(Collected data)
***

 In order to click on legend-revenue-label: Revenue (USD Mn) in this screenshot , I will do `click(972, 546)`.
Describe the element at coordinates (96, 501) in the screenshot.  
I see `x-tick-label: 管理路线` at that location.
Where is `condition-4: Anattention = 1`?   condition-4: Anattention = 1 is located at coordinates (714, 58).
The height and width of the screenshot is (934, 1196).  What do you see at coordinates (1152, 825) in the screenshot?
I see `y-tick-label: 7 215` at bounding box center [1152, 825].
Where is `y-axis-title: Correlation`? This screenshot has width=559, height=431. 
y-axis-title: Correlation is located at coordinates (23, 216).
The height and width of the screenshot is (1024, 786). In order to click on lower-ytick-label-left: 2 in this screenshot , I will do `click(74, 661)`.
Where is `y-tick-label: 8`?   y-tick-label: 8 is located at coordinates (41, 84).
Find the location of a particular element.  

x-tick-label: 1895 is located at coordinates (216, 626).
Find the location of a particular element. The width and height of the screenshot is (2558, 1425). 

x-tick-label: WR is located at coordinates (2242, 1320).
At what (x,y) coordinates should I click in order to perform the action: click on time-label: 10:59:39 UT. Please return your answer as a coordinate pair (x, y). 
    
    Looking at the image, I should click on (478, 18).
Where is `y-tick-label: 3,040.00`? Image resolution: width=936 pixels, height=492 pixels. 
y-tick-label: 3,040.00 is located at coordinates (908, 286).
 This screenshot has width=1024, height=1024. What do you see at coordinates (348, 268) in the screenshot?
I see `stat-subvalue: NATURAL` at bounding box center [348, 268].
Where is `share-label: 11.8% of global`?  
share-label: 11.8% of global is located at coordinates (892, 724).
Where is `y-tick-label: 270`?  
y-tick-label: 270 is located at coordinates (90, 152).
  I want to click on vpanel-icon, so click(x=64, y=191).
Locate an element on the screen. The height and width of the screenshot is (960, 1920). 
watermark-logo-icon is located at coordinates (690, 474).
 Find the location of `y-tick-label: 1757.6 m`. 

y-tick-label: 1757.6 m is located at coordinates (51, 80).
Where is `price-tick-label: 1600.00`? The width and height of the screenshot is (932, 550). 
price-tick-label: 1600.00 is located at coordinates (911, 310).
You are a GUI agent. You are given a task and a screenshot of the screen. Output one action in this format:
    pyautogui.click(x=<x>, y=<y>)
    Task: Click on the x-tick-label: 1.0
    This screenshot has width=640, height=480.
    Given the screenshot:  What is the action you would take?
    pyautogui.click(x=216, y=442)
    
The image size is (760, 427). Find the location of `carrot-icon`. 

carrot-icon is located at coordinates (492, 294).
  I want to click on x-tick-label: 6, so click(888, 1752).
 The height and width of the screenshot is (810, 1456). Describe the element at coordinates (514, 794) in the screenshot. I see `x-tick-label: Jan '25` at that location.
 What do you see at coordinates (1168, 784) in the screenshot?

***

Gather every line from the items above that contains the string "icon".

  I want to click on vpanel-icon, so click(x=64, y=191).
watermark-logo-icon is located at coordinates (690, 474).
The image size is (760, 427). Find the location of `carrot-icon`. 
carrot-icon is located at coordinates (492, 294).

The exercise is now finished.